**Data**
##########

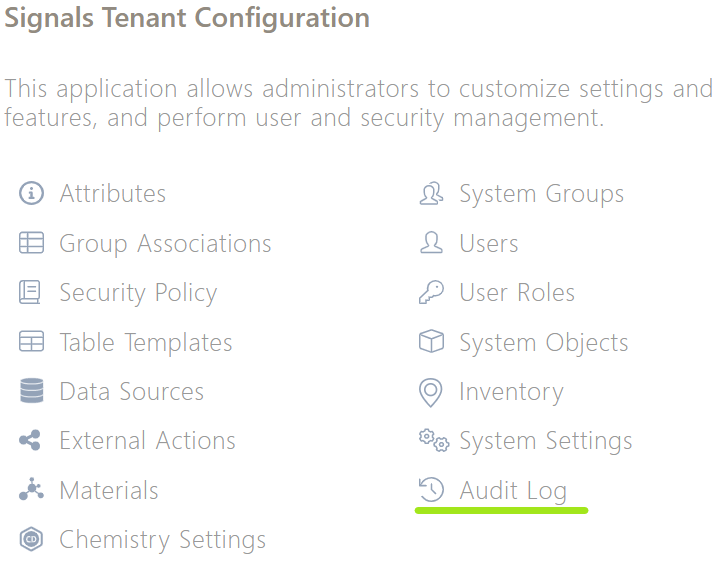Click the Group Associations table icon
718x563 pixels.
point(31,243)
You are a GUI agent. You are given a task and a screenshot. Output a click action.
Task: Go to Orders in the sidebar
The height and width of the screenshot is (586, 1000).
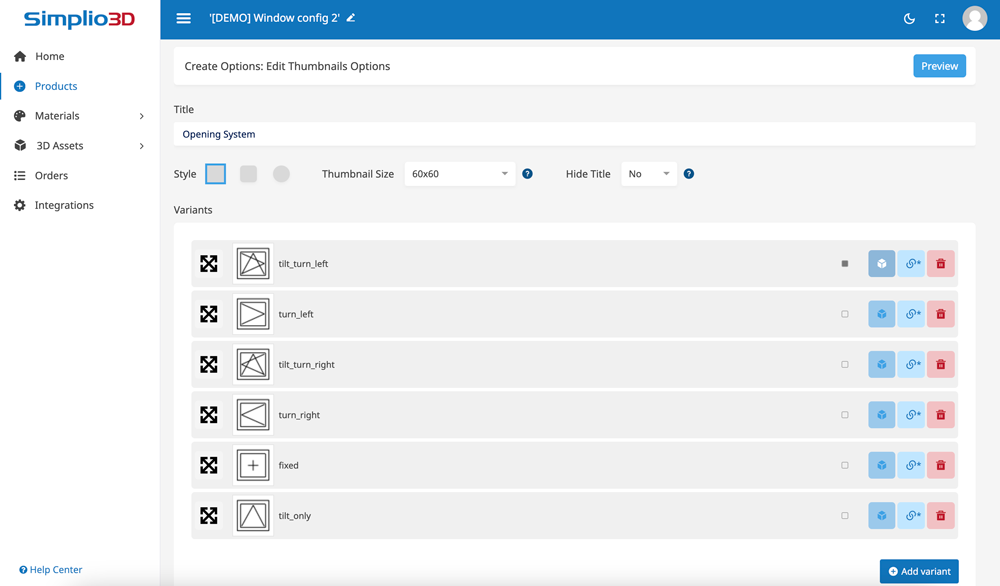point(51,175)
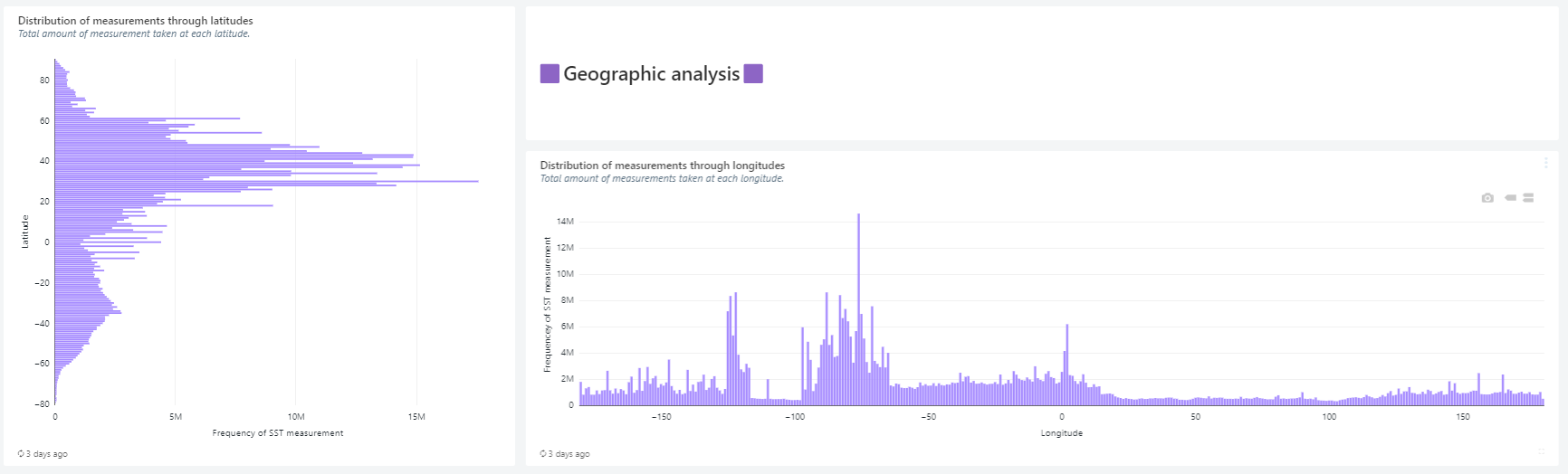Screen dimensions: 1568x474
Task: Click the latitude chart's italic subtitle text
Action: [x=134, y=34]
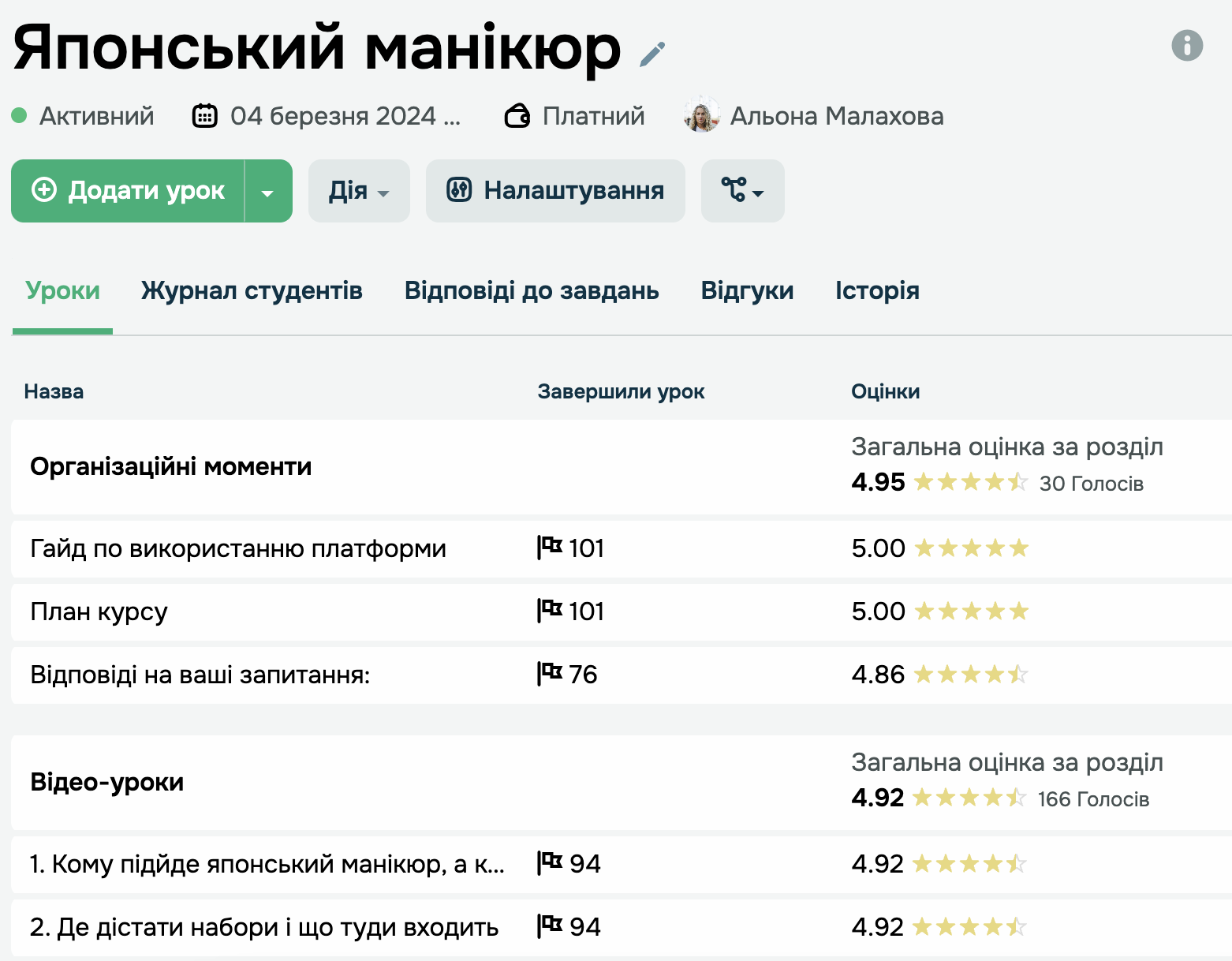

##########

**The problem**
Return every line of the records that contains the string "screenshot".

**Output for this task**
You are a GUI agent. You are given a task and a screenshot. Output a click action.
The height and width of the screenshot is (586, 1000).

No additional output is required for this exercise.